Semiperfect number
- Demonstration, with Cuisenaire rods, of the perfection of the number 6.
- Total no. of terms: infinity
- First terms: 6, 12, 18, 20, 24, 28, 30
- OEIS index: A005835; Pseudoperfect (or semiperfect) numbers;

= Semiperfect number =

Number equal to the sum of all or some of its divisors

In number theory, a semiperfect number or pseudoperfect number is a natural number n equal to the sum of all or some of its proper divisors. A semiperfect number equal to the sum of all its proper divisors is a perfect number.

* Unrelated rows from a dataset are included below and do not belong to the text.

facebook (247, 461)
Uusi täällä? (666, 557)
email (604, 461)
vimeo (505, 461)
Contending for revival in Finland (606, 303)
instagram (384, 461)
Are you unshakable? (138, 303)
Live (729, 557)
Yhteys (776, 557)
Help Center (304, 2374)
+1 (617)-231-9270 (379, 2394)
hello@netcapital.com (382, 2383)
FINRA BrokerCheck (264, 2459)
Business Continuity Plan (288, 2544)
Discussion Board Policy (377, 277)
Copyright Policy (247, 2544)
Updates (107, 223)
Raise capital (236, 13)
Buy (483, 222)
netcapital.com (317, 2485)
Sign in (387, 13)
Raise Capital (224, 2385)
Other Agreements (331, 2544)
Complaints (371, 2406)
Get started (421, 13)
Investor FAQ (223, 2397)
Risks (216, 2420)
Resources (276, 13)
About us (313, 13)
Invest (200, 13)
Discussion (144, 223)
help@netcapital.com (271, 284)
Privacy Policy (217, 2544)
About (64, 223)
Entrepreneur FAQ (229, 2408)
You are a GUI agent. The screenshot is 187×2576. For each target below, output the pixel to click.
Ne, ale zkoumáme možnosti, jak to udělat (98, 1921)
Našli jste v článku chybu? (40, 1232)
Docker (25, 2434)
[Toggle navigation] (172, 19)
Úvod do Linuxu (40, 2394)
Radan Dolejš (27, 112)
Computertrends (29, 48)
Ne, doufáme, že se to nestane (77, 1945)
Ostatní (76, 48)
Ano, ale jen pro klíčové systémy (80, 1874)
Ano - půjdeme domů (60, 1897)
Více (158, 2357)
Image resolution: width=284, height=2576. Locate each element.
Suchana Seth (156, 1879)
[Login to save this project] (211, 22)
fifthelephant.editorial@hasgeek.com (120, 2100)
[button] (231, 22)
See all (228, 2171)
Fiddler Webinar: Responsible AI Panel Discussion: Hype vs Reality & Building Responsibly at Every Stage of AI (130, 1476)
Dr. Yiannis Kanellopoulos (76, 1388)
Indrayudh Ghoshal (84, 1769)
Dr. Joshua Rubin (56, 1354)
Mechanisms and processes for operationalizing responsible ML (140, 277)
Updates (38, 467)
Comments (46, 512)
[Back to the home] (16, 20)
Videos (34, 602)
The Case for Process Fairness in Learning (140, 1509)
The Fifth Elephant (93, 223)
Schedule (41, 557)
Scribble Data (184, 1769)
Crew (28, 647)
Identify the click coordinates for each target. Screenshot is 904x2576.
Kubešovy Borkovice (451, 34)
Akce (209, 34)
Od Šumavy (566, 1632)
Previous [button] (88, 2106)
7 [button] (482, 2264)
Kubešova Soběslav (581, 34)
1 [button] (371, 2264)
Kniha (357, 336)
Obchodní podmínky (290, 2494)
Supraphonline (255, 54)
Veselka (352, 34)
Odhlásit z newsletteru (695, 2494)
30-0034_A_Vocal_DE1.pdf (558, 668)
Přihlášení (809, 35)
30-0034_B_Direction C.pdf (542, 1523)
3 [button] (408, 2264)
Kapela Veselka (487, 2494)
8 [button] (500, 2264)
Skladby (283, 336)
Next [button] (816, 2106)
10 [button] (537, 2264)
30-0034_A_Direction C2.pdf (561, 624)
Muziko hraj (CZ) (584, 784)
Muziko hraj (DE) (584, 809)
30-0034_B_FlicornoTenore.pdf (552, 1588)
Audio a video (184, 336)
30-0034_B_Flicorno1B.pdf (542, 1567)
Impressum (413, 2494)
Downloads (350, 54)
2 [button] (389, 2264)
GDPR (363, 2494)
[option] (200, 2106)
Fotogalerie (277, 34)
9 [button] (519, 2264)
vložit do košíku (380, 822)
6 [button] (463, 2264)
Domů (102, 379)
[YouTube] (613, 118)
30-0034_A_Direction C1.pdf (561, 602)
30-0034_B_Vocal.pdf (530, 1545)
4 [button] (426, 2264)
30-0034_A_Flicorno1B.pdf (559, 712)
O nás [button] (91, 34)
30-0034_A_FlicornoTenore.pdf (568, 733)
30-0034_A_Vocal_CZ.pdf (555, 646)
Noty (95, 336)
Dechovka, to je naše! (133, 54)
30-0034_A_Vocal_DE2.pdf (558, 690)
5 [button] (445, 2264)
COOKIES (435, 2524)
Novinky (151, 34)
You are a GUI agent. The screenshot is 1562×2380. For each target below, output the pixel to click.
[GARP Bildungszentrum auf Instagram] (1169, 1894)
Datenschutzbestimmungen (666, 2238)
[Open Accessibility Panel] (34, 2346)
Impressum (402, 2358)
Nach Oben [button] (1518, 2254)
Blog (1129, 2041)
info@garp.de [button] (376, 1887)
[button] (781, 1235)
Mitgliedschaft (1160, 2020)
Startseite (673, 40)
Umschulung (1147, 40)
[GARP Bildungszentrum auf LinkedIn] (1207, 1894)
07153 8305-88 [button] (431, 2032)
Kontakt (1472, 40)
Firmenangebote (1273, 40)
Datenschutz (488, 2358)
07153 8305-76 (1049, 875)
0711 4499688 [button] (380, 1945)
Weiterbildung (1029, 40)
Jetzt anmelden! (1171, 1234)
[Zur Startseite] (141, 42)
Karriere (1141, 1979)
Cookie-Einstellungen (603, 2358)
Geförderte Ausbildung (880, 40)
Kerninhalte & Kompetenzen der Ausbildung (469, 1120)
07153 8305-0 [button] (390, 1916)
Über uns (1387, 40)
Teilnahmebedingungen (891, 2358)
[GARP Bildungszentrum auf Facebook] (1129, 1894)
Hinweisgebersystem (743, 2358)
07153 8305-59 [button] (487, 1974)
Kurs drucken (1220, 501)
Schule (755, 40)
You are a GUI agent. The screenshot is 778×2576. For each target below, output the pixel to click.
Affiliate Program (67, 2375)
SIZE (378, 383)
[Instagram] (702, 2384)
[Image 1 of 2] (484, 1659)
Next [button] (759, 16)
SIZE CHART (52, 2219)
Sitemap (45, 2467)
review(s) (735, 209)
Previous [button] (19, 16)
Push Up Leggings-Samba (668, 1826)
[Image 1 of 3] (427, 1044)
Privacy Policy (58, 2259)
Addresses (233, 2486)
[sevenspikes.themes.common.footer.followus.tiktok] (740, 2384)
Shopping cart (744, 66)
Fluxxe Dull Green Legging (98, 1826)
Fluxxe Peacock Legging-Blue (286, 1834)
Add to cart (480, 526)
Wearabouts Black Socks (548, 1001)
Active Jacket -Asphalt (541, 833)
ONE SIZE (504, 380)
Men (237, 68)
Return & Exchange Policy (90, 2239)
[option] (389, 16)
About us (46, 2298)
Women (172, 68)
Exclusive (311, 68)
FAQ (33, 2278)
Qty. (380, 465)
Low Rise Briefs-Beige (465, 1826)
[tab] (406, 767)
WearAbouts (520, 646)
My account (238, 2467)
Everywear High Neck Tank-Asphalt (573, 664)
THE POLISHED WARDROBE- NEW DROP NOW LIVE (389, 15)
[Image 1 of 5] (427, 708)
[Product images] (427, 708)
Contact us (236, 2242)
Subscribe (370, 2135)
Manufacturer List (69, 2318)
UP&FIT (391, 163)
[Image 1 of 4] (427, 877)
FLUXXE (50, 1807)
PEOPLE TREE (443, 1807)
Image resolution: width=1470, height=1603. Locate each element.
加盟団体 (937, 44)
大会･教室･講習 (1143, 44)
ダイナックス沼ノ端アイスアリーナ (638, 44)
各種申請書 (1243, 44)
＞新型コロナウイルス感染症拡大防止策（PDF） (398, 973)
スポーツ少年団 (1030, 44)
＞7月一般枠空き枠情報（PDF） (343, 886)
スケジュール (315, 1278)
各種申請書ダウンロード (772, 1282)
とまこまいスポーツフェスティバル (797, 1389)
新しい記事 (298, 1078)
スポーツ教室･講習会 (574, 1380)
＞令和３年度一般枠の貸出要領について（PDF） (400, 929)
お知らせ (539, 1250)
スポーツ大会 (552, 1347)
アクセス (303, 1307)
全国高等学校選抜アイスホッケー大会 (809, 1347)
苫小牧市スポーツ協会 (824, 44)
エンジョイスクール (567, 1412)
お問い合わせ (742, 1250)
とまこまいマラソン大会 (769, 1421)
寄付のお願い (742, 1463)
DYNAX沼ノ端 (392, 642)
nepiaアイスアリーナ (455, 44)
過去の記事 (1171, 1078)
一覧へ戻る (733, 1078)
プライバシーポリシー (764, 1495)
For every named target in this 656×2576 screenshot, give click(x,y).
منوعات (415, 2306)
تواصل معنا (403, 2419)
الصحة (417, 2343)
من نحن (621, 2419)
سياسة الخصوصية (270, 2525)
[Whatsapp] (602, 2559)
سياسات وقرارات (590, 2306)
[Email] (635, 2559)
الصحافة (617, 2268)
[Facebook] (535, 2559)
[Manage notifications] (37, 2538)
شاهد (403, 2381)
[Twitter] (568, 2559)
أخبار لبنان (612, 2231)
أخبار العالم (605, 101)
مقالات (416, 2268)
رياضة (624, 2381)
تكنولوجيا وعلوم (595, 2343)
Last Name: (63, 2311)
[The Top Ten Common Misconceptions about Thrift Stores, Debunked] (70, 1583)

The first few semiperfect numbers are: 6, 12, 18, 20, 24, 28, 30, 36, 40, ...

== Properties ==
- Every multiple of a semiperfect number is semiperfect. A semiperfect number not divisible by any smaller semiperfect number is called primitive.
- Every number of the form 2^{m}p for a natural number m and an odd prime number p such that p < 2^{m+1} is also semiperfect.
  - In particular, every number of the form 2^{m}(2^{m+1} − 1) is semiperfect, and is indeed perfect if 2^{m+1} − 1 is a Mersenne prime.
- The smallest odd semiperfect number is 945.
- A semiperfect number is necessarily either perfect or abundant. An abundant number that is not semiperfect is called a weird number.
- Except for 2, all primary pseudoperfect numbers are semiperfect.
- Every practical number that is not a power of two is semiperfect.
- The natural density of the set of semiperfect numbers exists.

==Primitive semiperfect numbers==
A primitive semiperfect number (also called a primitive pseudoperfect number, irreducible semiperfect number or irreducible pseudoperfect number) is a semiperfect number that has no semiperfect proper divisor.

The first few primitive semiperfect numbers are 6, 20, 28, 88, 104, 272, 304, 350, ...

There are infinitely many such numbers. All numbers of the form 2^{m}p, with p a prime between 2^{m} and 2^{m+1}, are primitive semiperfect, but not all primitive semiperfect numbers follow this form; for example, 770. There are infinitely many odd primitive semiperfect numbers, the smallest being 945. There are infinitely many primitive semiperfect numbers that are not harmonic divisor numbers.

Every semiperfect number is a multiple of a primitive semiperfect number.